YOUR ASSIGNMENT -> Nothing but the records, repeated exactly, should form the response.

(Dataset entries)
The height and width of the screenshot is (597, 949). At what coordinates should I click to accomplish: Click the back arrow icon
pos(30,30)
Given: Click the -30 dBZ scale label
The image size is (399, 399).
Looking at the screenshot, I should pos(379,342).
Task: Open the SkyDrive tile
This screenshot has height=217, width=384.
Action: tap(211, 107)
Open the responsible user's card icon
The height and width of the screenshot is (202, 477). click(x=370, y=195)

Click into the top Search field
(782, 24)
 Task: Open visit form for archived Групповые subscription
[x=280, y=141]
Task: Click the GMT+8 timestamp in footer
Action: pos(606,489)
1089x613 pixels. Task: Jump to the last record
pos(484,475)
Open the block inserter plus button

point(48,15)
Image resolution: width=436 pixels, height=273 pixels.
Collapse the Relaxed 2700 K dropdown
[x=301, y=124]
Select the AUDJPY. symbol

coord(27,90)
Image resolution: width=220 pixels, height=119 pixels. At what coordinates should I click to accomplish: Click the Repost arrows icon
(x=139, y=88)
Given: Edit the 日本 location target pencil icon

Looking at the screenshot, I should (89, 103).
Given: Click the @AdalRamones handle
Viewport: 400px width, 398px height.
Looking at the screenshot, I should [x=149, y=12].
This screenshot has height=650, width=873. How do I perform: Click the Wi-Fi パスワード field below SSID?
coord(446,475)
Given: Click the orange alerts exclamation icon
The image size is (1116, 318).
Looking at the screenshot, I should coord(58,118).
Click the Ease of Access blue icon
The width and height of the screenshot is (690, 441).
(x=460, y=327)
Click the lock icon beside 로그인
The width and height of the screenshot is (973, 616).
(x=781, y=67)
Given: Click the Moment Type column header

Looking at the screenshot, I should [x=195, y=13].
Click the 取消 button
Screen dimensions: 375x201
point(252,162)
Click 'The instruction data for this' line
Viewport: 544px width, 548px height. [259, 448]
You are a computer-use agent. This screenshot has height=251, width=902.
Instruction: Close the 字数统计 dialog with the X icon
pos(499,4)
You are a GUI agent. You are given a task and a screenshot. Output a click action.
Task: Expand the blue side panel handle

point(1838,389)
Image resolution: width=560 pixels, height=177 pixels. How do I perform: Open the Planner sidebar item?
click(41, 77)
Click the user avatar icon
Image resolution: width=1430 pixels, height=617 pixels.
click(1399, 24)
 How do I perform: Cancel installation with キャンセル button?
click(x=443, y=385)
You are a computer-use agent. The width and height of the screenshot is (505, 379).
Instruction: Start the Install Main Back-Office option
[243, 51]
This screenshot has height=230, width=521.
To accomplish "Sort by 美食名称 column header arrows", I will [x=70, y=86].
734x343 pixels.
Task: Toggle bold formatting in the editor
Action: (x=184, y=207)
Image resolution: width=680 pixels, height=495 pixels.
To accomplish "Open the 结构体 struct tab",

REPLY TO THE EXERCISE ->
The height and width of the screenshot is (597, 949). At what coordinates should I click to accomplish: Click the back arrow icon
pos(30,30)
Given: Click the -30 dBZ scale label
The image size is (399, 399).
Looking at the screenshot, I should pos(379,342).
Task: Open the SkyDrive tile
This screenshot has height=217, width=384.
Action: tap(211, 107)
Open the responsible user's card icon
The height and width of the screenshot is (202, 477). click(x=370, y=195)

Click into the top Search field
(782, 24)
 Task: Open visit form for archived Групповые subscription
[x=280, y=141]
Task: Click the GMT+8 timestamp in footer
Action: pos(606,489)
1089x613 pixels. Task: Jump to the last record
pos(484,475)
Open the block inserter plus button

point(48,15)
Image resolution: width=436 pixels, height=273 pixels.
Collapse the Relaxed 2700 K dropdown
[x=301, y=124]
Select the AUDJPY. symbol

coord(27,90)
Image resolution: width=220 pixels, height=119 pixels. At what coordinates should I click to accomplish: Click the Repost arrows icon
(x=139, y=88)
Given: Edit the 日本 location target pencil icon

Looking at the screenshot, I should (89, 103).
Given: Click the @AdalRamones handle
Viewport: 400px width, 398px height.
Looking at the screenshot, I should [x=149, y=12].
This screenshot has height=650, width=873. How do I perform: Click the Wi-Fi パスワード field below SSID?
coord(446,475)
Given: Click the orange alerts exclamation icon
The image size is (1116, 318).
Looking at the screenshot, I should coord(58,118).
Click the Ease of Access blue icon
The width and height of the screenshot is (690, 441).
(x=460, y=327)
Click the lock icon beside 로그인
The width and height of the screenshot is (973, 616).
(x=781, y=67)
Given: Click the Moment Type column header

Looking at the screenshot, I should [x=195, y=13].
Click the 取消 button
Screen dimensions: 375x201
point(252,162)
Click 'The instruction data for this' line
Viewport: 544px width, 548px height. [259, 448]
You are a computer-use agent. This screenshot has height=251, width=902.
Instruction: Close the 字数统计 dialog with the X icon
pos(499,4)
You are a GUI agent. You are given a task and a screenshot. Output a click action.
Task: Expand the blue side panel handle

point(1838,389)
Image resolution: width=560 pixels, height=177 pixels. How do I perform: Open the Planner sidebar item?
click(41, 77)
Click the user avatar icon
Image resolution: width=1430 pixels, height=617 pixels.
click(1399, 24)
 How do I perform: Cancel installation with キャンセル button?
click(x=443, y=385)
You are a computer-use agent. The width and height of the screenshot is (505, 379).
Instruction: Start the Install Main Back-Office option
[243, 51]
This screenshot has height=230, width=521.
To accomplish "Sort by 美食名称 column header arrows", I will [x=70, y=86].
734x343 pixels.
Task: Toggle bold formatting in the editor
Action: (x=184, y=207)
Image resolution: width=680 pixels, height=495 pixels.
To accomplish "Open the 结构体 struct tab",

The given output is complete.